Directions: In the data below, which lines hold the word "resolution"? Copy them.

Input data:
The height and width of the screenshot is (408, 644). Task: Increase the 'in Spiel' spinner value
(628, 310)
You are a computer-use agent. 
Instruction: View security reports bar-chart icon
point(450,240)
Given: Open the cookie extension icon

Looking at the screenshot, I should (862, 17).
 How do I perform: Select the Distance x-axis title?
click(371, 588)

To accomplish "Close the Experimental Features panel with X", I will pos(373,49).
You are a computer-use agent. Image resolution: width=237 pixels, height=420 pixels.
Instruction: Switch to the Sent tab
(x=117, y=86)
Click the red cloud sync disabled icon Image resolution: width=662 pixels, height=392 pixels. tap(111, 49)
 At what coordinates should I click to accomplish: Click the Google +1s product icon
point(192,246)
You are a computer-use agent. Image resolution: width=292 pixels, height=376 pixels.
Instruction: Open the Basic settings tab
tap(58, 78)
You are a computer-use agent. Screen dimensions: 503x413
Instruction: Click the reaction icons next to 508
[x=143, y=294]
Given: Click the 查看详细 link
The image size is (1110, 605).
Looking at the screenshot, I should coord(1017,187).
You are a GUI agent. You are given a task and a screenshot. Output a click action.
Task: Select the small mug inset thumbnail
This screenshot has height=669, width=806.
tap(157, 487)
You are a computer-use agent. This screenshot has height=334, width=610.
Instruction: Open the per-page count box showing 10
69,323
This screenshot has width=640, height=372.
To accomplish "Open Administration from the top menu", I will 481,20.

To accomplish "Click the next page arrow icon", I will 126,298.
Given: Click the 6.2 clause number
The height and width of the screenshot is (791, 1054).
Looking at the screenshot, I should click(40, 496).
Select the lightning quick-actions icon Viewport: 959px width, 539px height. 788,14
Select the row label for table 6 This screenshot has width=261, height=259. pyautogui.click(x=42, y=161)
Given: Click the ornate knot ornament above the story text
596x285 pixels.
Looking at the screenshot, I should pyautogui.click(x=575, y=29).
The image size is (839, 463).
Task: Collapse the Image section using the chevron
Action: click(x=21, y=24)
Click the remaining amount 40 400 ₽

Result below:
You are a computer-use agent. Image resolution: width=237 pixels, height=420 pixels.
Click the red cloud sync disabled icon Image resolution: width=662 pixels, height=392 pixels. tap(111, 49)
You are a computer-use agent. Image resolution: width=292 pixels, height=376 pixels.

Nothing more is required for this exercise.